(Directions): Recast everything from the line containing "Screen dimensions: 1280x769" down to the line containing "tap(21, 411)", both included, as a numbered list, omitting blank lines and leaving out the pictures.

(Supplied material):
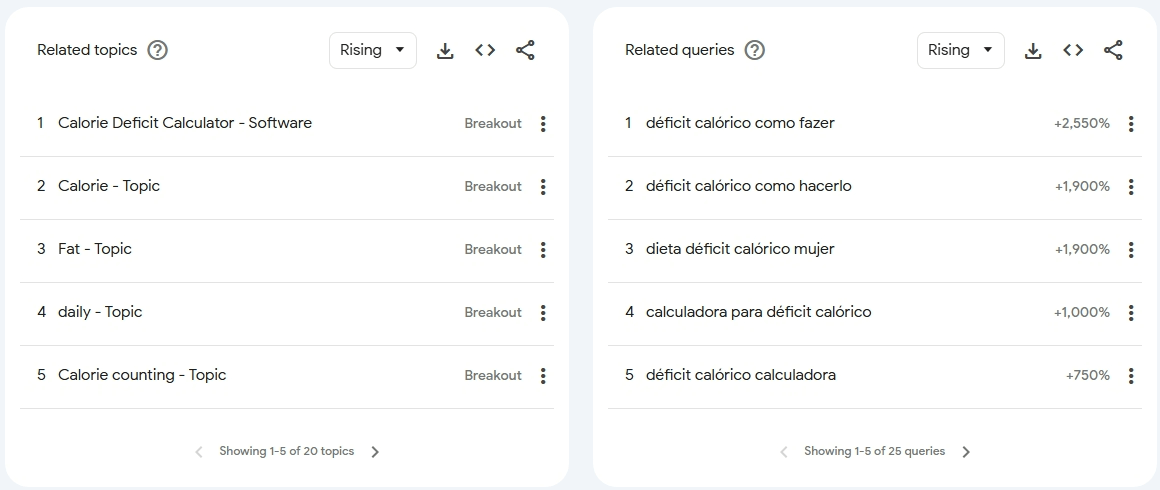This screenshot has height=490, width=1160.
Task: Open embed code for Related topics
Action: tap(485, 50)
==
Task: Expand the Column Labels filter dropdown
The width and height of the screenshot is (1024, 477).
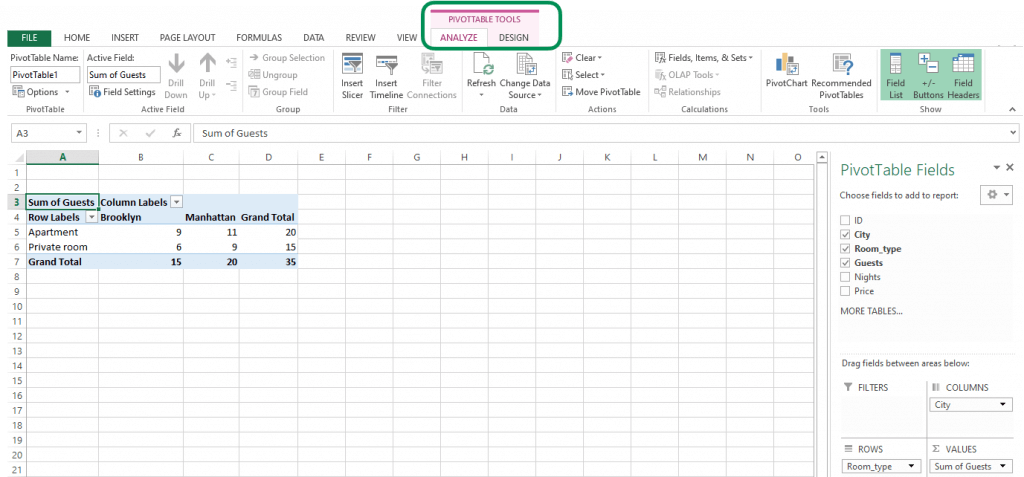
---
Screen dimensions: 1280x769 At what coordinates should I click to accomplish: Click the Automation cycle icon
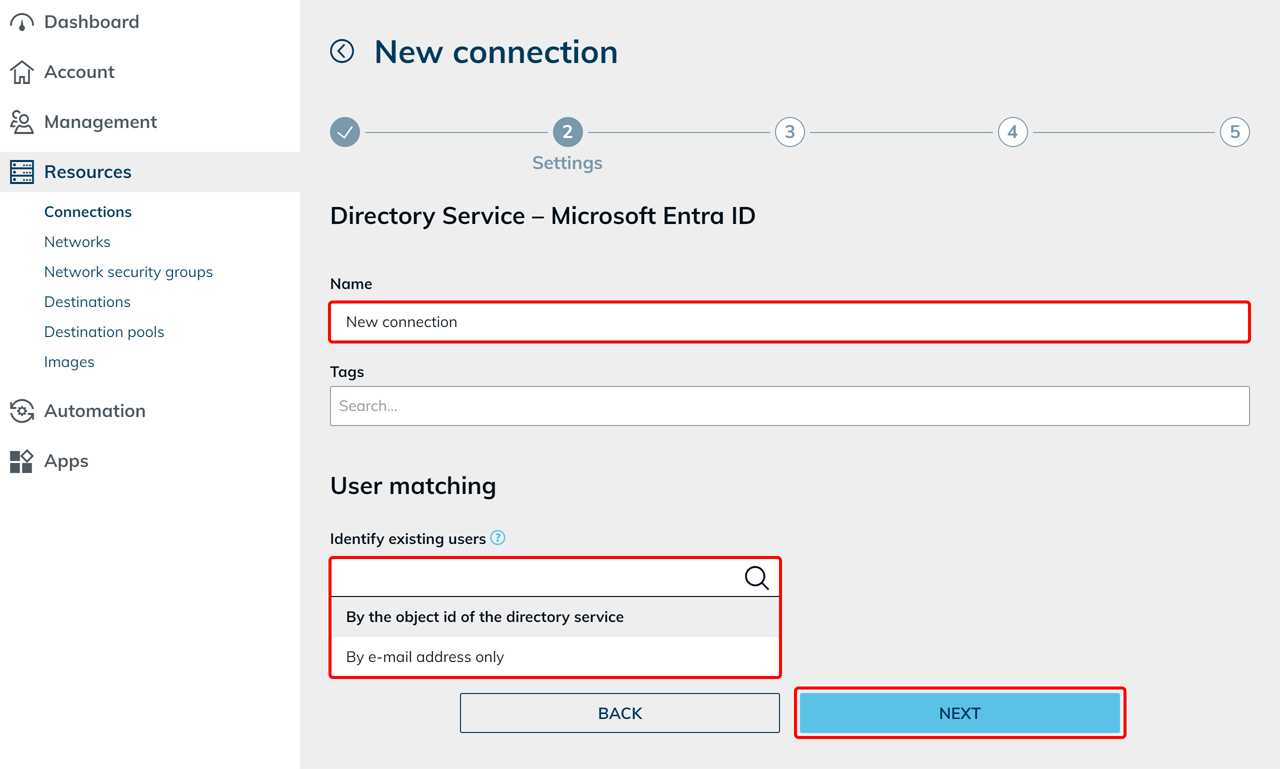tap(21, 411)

(Result of this exercise):
1. Screen dimensions: 1280x769 At what coordinates should I click to accomplish: Click the Automation cycle icon
2. tap(21, 411)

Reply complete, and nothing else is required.